Maka itu, penggiat media sosial ini selalu menyempatkan diri untuk lari. Sebab, lari merupakan satu-satunya olahraga yang dapat Dewi kerjakan agar selalu sehat dan fit.

"Aku tipe pemalas. Aku malas pergi ke suatu tempat untuk olahraga. Lari adalah yang paling mudah karena bisa dilakukan di rumah," kata perempuan 35 tahun ini menekankan.

 

 

3 of 4

Olahraga untuk Perempuan Berumur 30 Tahun

Ilustrasi Olahraga dan Angkat Beban (iStockphoto)
Aufra, Fitness Educator dari APKI Mengatakan Bahwa Sebaiknya Perempuan 30 Tahun Harus Melakukan Olahraga Kardio dan Beban (ilustrasi/iStockphoto)

Menyoal olahraga untuk perempuan yang menginjak umur 30 tahun, seorang Fitness Educator dari Asosiasi Pelatih Kebugaran Indonesia (APKI), Teuku Aufra Maretto mengatakan bahwa semua itu tergantung pada tujuan yang ingin dicapai, preferensi, dan rekam medis masing-masing individu.

Menurut pelatih pribadi sejumlah tokoh masyarakat dari dunia hiburan ini, pada dasarnya tidak ada yang membedakan bentuk olahraga yang baik untuk dilakukan perempuan usia 30 maupun di bawah dari umur tersebut.

Namun secara umum, Aufra merekomendasikan gabungan latihan kardio dan beban.

 

Ilustrasi Olahraga dan Angkat Beban (iStockphoto)
Apa Sebenarnya Manfaat Latihan Kardio dan Beban (iStockphoto)

Sudah banyak yang tahu, keuntungan rutin olahraga kardio seperti yang dilakukan Dewi, bisa membantu memelihara kesehatan jantung dan memperlancar aliran darah.

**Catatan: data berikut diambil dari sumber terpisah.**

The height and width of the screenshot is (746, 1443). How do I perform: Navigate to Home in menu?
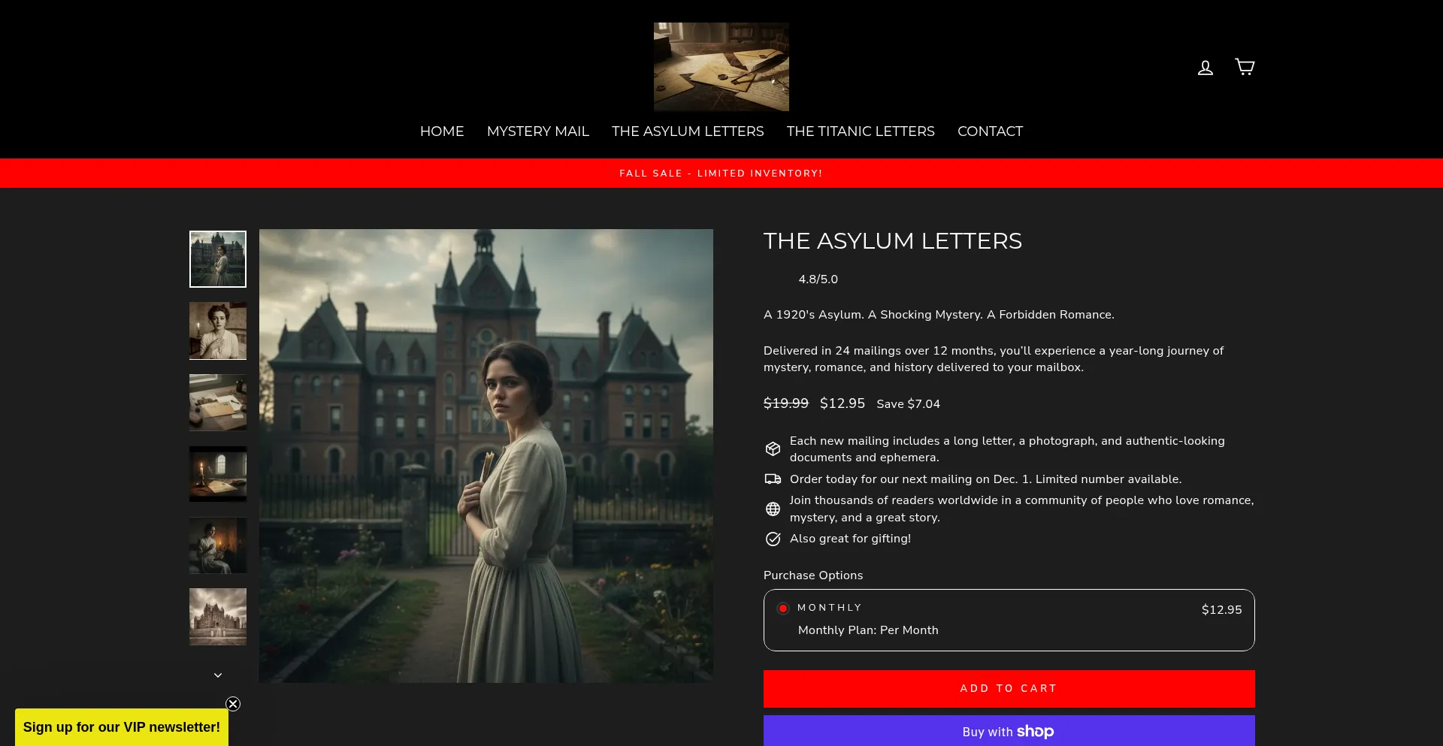point(442,131)
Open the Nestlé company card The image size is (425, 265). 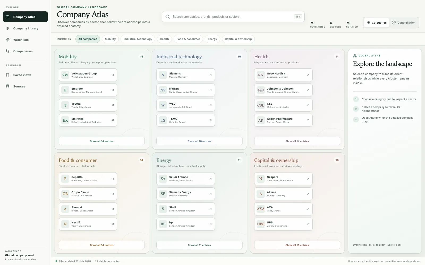point(88,224)
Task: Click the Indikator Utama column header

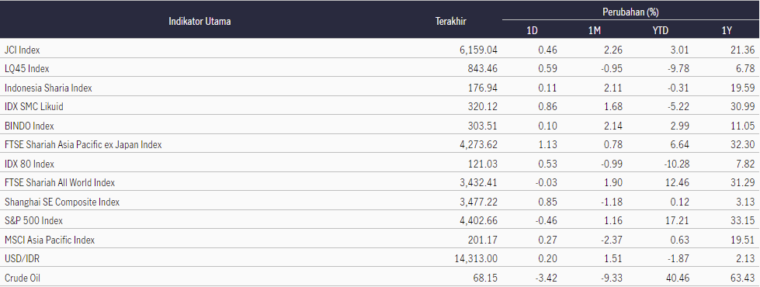Action: pos(200,21)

Sementara olahraga beban, usah takut akan membuat perempuan tampak lebih berotot. Kegunaan olahraga satu ini, lebih untuk meningkatkan metabolisme tubuh, menambah kepadatan tulang sehingga mengurangi risiko osteoporosi, juga untuk mendapatkan postur dan komposisi tubuh yang lebih baik.

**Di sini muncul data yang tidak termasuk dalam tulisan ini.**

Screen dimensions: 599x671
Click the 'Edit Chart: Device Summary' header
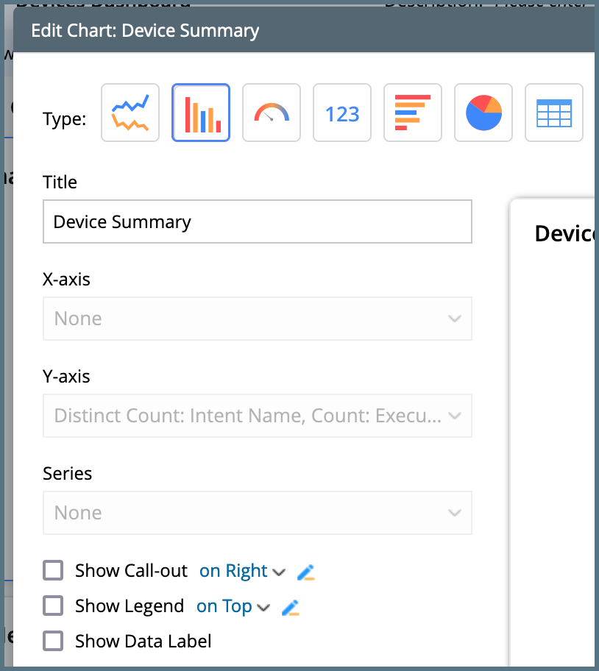click(x=145, y=31)
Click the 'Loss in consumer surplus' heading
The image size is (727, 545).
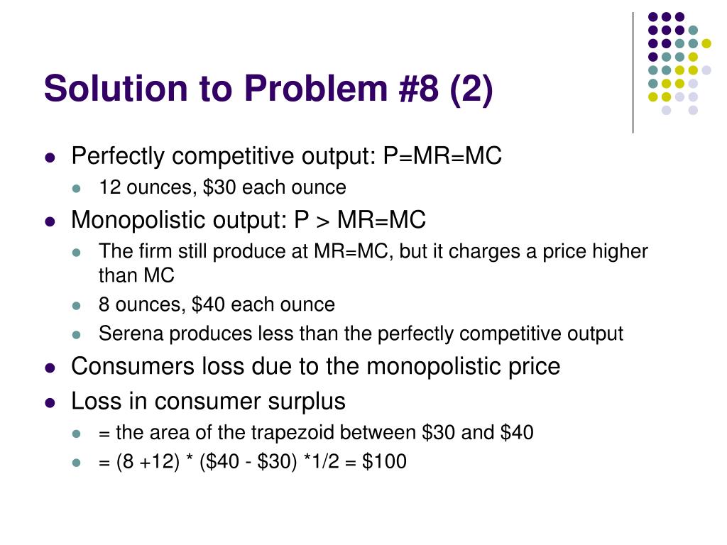[208, 402]
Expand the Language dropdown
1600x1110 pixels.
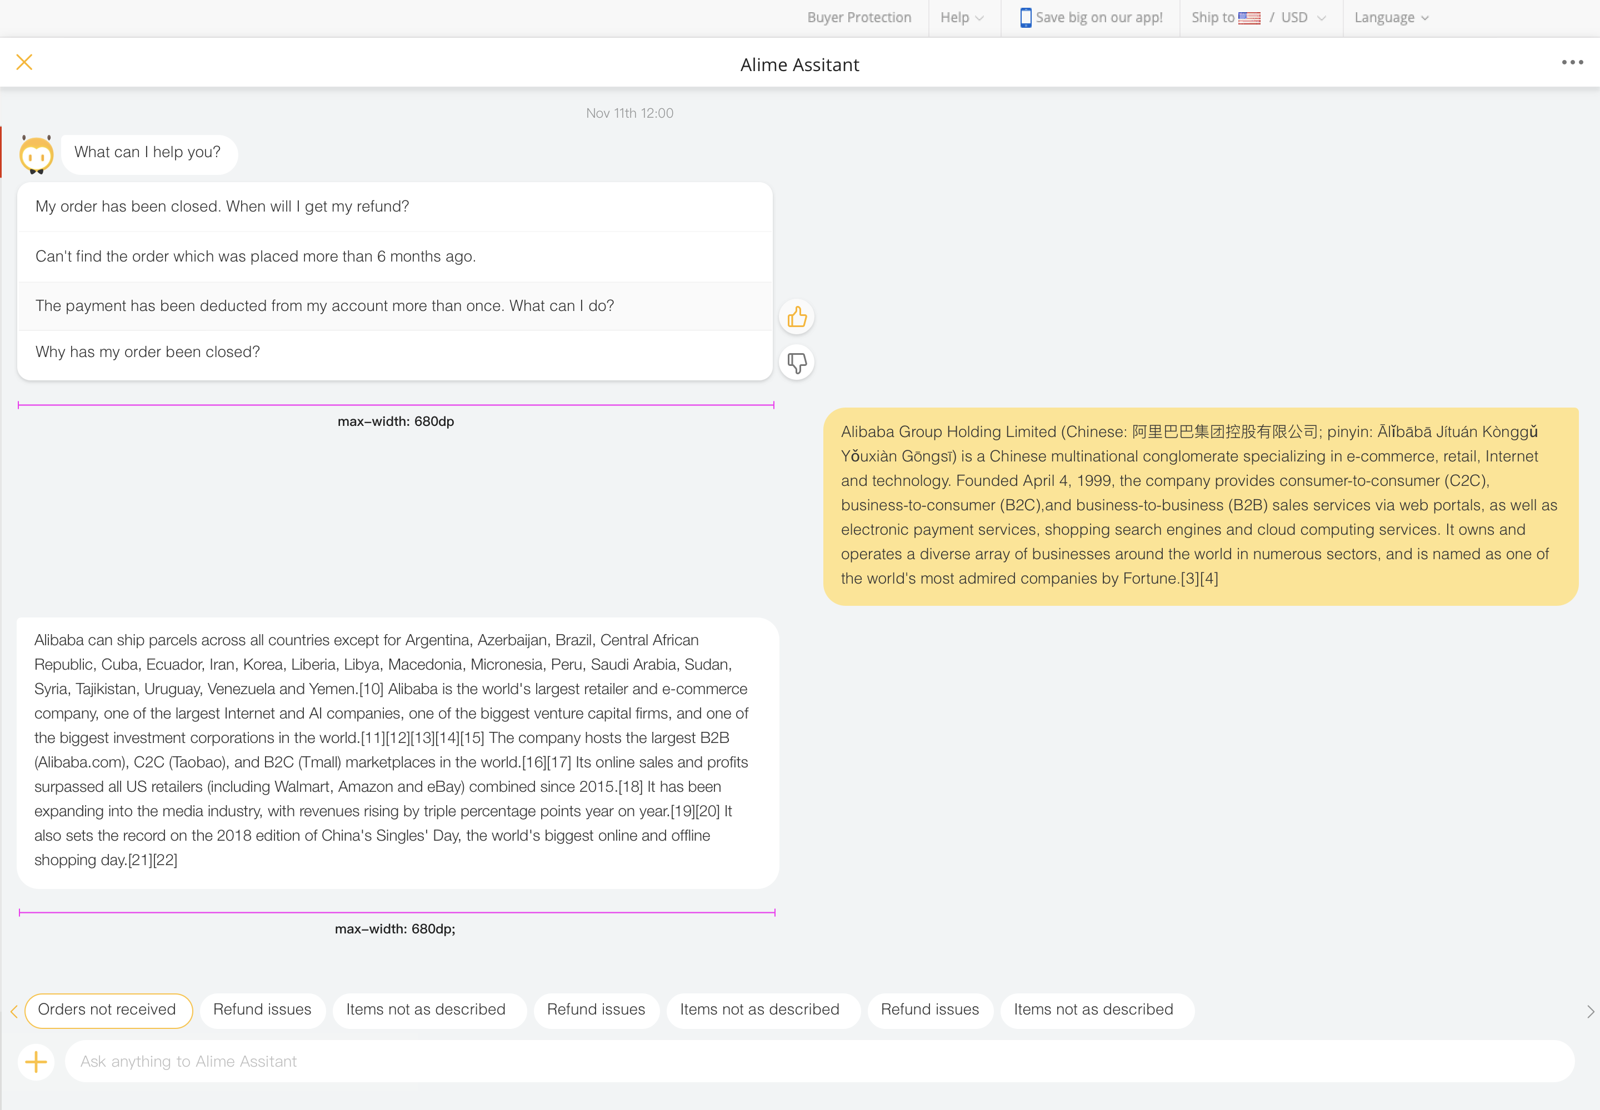1391,18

"Manfaat lain yang didapat dari olahraga atau latihan beban adalah meningkatkan kekuatan sehingga mempermudah dalam melakukan aktivitas sehari-hari, dan kemungkinan cedera seperti sakit pinggang akan berkurang," kata Aufra dihubungi terpisah.

Ketika semua manfaat itu didapat, secara otomatis kepercayaan diri ikut meningkatkan.

 

4 of 4

Olahraga Beban atau Kardio untuk Perempuan 30 Tahun?

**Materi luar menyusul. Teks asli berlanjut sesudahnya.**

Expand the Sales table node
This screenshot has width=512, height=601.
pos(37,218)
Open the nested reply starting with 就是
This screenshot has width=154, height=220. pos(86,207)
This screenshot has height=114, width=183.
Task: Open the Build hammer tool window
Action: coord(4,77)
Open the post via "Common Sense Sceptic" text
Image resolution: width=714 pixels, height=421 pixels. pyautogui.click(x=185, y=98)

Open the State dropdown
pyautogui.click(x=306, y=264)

Ilustrasi Olahraga dan Angkat Beban (iStockphoto)
Yuk, Olahraga Beban dan Kardio (Ilustrasi/iStockphoto)

Akan tetapi kembali lagi, jika Anda adalah tipe orang seperti Dewi yang sudah nyaman dengan latihan kardio, Aufra rasa itu bukan persoalan.

Bagi cowok yang merupakan salah satu pendiri dan ketua dari Asosiasi Kalistenik dan Streetworkout Indonesia (AKSI) ini, ketika seorang perempuan sudah mau bergerak saja, walaupun hanya melakukan kardio, itu jauh lebih baik ketimbang tidak olahraga sama sekali.

Mengingat masih banyak perempuan yang memiliki pola hidup sedentary (tidak banyak melakukan aktivitas fisik) dan belum menyadari pentingnya olahraga.

"Namun, akan lebih baik lagi jika ditambahkan latihan beban untuk manfaat-manfaat seperti yang sebelumnya saja jelaskan," ujar Aufra.